Les raisons évoquées sont bien sûr la disparition des frontières habituelles entre acteurs
et sphères diverses de la vie publique et politique, métamorphosant ainsi le processus
politique traditionnel.
Le pouvoir est désormais diffus. Le système politique est fragmenté et dans lequel
« Actors are continuously shaped by (and in) the interactions, in which they relate to
each other » (Kooiman, 2003, p. 2 dans Kennet, 2008, p. 5).
Dans ces conditions, Gül affirme que « state or other national public institutions no
longer serve as the sole organizing center for public policy. » (dans Göymen et Lewis,
2014, p. 37). Ce qui fait en sorte, selon Gül, que : « The first stage of the “policy
cycle,” global agenda setting, is complex, fragmented, and indeterministic, and
characterized by uncertainty and divergent sets of debates and demands » (dans
Göymen et Lewis, 2014, p. 38).
La mondialisation dicte de nouvelles règles dans les politiques publiques et rend les
processus décisionnels de plus en plus multidimensionnels. Geyer et Rihanni (2010)
affirment que le système international contemporain doit être vu comme un système
complexe adaptatif et évolutif. Cette complexité a fait en sorte que « […] public
decision making involves networks and collaborations, intergovernmental relations,
relations with nongovernmental actors, and horizontal and vertical relationships among
all policy actors. » (Morçöl, 2014, p. 58).
Or, cette situation exige des outils appropriés pour appréhender cette complexité et qui
prennent en considération la dynamique au sein de tout processus décisionnel de plus
en plus complexe et pour lequel « l’idéal type » des cadres d’analyse conventionnelle
de politiques publiques s’avère limité.

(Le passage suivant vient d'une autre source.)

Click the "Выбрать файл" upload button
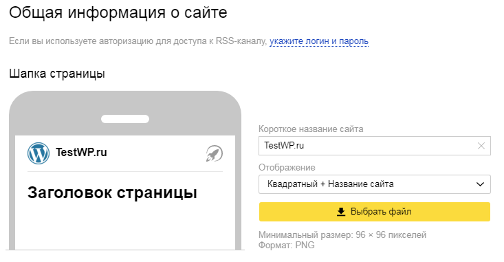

Des limitations soulevées, depuis le début du
21è siècle par plusieurs auteurs, tels que Morçöl (2002) et Fisher (2003a).
Certains considèrent que toute politique publique est désormais : « an emergent, self-
organizational, and dynamic complex system. The relations among the actors of this
complex system are nonlinear and its relations with its elements and with other systems
are coevolutionary. » (Morçöl, 2012, p. 266).